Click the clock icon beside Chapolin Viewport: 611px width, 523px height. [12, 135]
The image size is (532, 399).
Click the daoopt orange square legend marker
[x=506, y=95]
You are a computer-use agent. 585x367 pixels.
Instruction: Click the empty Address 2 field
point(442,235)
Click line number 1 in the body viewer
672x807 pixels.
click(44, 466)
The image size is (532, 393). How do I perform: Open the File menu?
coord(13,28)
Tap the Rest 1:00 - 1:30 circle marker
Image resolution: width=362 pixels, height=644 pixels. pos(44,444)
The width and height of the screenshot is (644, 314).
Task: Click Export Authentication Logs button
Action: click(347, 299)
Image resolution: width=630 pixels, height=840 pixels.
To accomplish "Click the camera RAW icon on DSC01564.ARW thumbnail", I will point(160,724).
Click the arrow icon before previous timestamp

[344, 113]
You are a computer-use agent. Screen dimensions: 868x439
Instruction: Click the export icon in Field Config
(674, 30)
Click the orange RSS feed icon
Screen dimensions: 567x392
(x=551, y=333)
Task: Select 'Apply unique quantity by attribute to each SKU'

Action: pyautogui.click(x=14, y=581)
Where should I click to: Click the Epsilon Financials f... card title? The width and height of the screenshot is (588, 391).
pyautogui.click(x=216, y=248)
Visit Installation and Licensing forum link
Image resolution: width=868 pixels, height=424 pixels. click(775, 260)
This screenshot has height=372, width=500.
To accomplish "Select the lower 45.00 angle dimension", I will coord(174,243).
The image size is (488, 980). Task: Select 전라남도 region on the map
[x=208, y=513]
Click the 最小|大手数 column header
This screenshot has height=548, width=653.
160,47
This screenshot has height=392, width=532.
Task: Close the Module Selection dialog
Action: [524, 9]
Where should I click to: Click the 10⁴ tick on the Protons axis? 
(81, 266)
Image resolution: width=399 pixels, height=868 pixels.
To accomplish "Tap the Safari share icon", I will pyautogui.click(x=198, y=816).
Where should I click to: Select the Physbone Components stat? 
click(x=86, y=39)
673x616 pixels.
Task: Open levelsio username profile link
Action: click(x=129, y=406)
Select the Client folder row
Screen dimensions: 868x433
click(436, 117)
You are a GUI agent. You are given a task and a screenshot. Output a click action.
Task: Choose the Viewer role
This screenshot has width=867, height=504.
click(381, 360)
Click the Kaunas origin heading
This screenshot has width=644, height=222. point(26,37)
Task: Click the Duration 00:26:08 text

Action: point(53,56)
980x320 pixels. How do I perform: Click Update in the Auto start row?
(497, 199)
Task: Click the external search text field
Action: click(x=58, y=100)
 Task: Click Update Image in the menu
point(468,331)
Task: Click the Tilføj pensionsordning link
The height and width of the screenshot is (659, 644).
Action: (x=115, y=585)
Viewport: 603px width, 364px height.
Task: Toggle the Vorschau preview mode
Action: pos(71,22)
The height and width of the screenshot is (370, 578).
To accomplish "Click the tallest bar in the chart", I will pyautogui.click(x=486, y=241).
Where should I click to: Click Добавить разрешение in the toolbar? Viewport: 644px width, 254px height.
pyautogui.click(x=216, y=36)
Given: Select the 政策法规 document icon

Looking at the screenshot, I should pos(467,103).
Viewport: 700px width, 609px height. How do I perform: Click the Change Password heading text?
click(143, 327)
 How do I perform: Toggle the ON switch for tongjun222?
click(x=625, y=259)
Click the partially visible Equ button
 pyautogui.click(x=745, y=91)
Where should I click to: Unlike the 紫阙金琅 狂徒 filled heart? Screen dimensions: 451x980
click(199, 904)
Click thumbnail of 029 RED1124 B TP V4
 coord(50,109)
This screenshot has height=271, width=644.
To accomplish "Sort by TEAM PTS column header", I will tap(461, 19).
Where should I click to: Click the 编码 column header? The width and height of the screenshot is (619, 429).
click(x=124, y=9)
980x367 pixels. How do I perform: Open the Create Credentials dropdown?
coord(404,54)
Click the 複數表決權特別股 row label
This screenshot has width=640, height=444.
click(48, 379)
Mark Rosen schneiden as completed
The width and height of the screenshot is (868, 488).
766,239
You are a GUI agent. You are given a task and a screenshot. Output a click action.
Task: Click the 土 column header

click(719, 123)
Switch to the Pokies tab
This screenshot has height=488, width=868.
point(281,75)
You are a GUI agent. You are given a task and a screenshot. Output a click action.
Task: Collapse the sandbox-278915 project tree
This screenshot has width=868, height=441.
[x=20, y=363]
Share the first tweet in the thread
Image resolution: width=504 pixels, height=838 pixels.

• _WHAT YOU WILL DO_
Copy out the material word for word and line for line.

• _ANSWER TO THIS PROBLEM_
Click the clock icon beside Chapolin Viewport: 611px width, 523px height. [12, 135]
The image size is (532, 399).
Click the daoopt orange square legend marker
[x=506, y=95]
You are a computer-use agent. 585x367 pixels.
Instruction: Click the empty Address 2 field
point(442,235)
Click line number 1 in the body viewer
672x807 pixels.
click(44, 466)
The image size is (532, 393). How do I perform: Open the File menu?
coord(13,28)
Tap the Rest 1:00 - 1:30 circle marker
Image resolution: width=362 pixels, height=644 pixels. pos(44,444)
The width and height of the screenshot is (644, 314).
Task: Click Export Authentication Logs button
Action: click(347, 299)
Image resolution: width=630 pixels, height=840 pixels.
To accomplish "Click the camera RAW icon on DSC01564.ARW thumbnail", I will point(160,724).
Click the arrow icon before previous timestamp

[344, 113]
You are a computer-use agent. Screen dimensions: 868x439
Instruction: Click the export icon in Field Config
(674, 30)
Click the orange RSS feed icon
Screen dimensions: 567x392
(x=551, y=333)
Task: Select 'Apply unique quantity by attribute to each SKU'

Action: pyautogui.click(x=14, y=581)
Where should I click to: Click the Epsilon Financials f... card title? The width and height of the screenshot is (588, 391).
pyautogui.click(x=216, y=248)
Visit Installation and Licensing forum link
Image resolution: width=868 pixels, height=424 pixels. click(775, 260)
This screenshot has height=372, width=500.
To accomplish "Select the lower 45.00 angle dimension", I will coord(174,243).
The image size is (488, 980). Task: Select 전라남도 region on the map
[x=208, y=513]
Click the 最小|大手数 column header
This screenshot has height=548, width=653.
160,47
This screenshot has height=392, width=532.
Task: Close the Module Selection dialog
Action: [524, 9]
Where should I click to: Click the 10⁴ tick on the Protons axis? 
(81, 266)
Image resolution: width=399 pixels, height=868 pixels.
To accomplish "Tap the Safari share icon", I will pyautogui.click(x=198, y=816).
Where should I click to: Select the Physbone Components stat? 
click(x=86, y=39)
673x616 pixels.
Task: Open levelsio username profile link
Action: click(x=129, y=406)
Select the Client folder row
Screen dimensions: 868x433
click(436, 117)
You are a GUI agent. You are given a task and a screenshot. Output a click action.
Task: Choose the Viewer role
This screenshot has width=867, height=504.
click(381, 360)
Click the Kaunas origin heading
This screenshot has width=644, height=222. point(26,37)
Task: Click the Duration 00:26:08 text

Action: point(53,56)
980x320 pixels. How do I perform: Click Update in the Auto start row?
(497, 199)
Task: Click the external search text field
Action: click(x=58, y=100)
 Task: Click Update Image in the menu
point(468,331)
Task: Click the Tilføj pensionsordning link
The height and width of the screenshot is (659, 644).
Action: (x=115, y=585)
Viewport: 603px width, 364px height.
Task: Toggle the Vorschau preview mode
Action: pos(71,22)
The height and width of the screenshot is (370, 578).
To accomplish "Click the tallest bar in the chart", I will pyautogui.click(x=486, y=241).
Where should I click to: Click Добавить разрешение in the toolbar? Viewport: 644px width, 254px height.
pyautogui.click(x=216, y=36)
Given: Select the 政策法规 document icon

Looking at the screenshot, I should pos(467,103).
Viewport: 700px width, 609px height. How do I perform: Click the Change Password heading text?
click(143, 327)
 How do I perform: Toggle the ON switch for tongjun222?
click(x=625, y=259)
Click the partially visible Equ button
 pyautogui.click(x=745, y=91)
Where should I click to: Unlike the 紫阙金琅 狂徒 filled heart? Screen dimensions: 451x980
click(199, 904)
Click thumbnail of 029 RED1124 B TP V4
 coord(50,109)
This screenshot has height=271, width=644.
To accomplish "Sort by TEAM PTS column header", I will tap(461, 19).
Where should I click to: Click the 编码 column header? The width and height of the screenshot is (619, 429).
click(x=124, y=9)
980x367 pixels. How do I perform: Open the Create Credentials dropdown?
coord(404,54)
Click the 複數表決權特別股 row label
This screenshot has width=640, height=444.
click(48, 379)
Mark Rosen schneiden as completed
The width and height of the screenshot is (868, 488).
766,239
You are a GUI agent. You are given a task and a screenshot. Output a click action.
Task: Click the 土 column header

click(719, 123)
Switch to the Pokies tab
This screenshot has height=488, width=868.
point(281,75)
You are a GUI agent. You are given a task and a screenshot. Output a click action.
Task: Collapse the sandbox-278915 project tree
This screenshot has width=868, height=441.
[x=20, y=363]
Share the first tweet in the thread
Image resolution: width=504 pixels, height=838 pixels.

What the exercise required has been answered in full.